In another example, when a new message comes in to a "mail" app, other "apps" may want to interfere with the representation of that event;
- An iTip invitation may need to be handed of to a "scheduling" app, which may or may not consider itself a terminal end-point for the particular event.
- The same iTip invitation may need to be passed on to a notification mechanism but only after the "scheduling" app has treated the event (but considered itself not a terminal end-point).
The emission of "an event" that "is about to happen" and/or "happened" therefore deserves queuing priority capabilities as well as ordering event subscribers, each of them allowed to determine its own finality in treating the event.
(NOTE) **Aditya says:** Per-ordering event subscribers might be too much to ask if we do not know which apps are going to be present, and it also creates uncertainity about what third-party apps will do. An alternate solution for this problem is to simply have an event subscriber "pass" the event on.
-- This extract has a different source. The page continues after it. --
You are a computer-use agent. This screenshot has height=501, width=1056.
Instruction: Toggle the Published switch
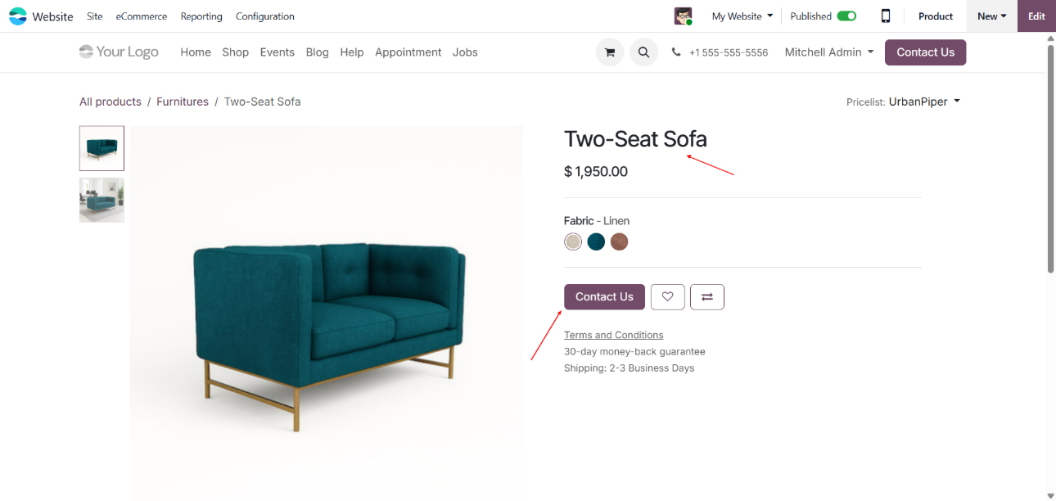point(846,16)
See below...
There are two events here: "mail.invitationOpened" and "scheduling.invitationTreated". To establish causality, a subscriber that consumes an event must take the UID property within the event object and pass it on to the events it fires itself.
A third app (after "mail" and "scheduling") may wish to handle the first event if there is no scheduling app, and the second instead if it is present. Thus, it can subscribe in a certain priority order: ["scheduling.invitationTreated", "mail.invitationOpened"]. This order can be published before runtime, by letting the app's initializers "register" it's event consumption priorities in some data structure. The global eventing system can then prune nonexistent event dependencies and take care of firing in the right order.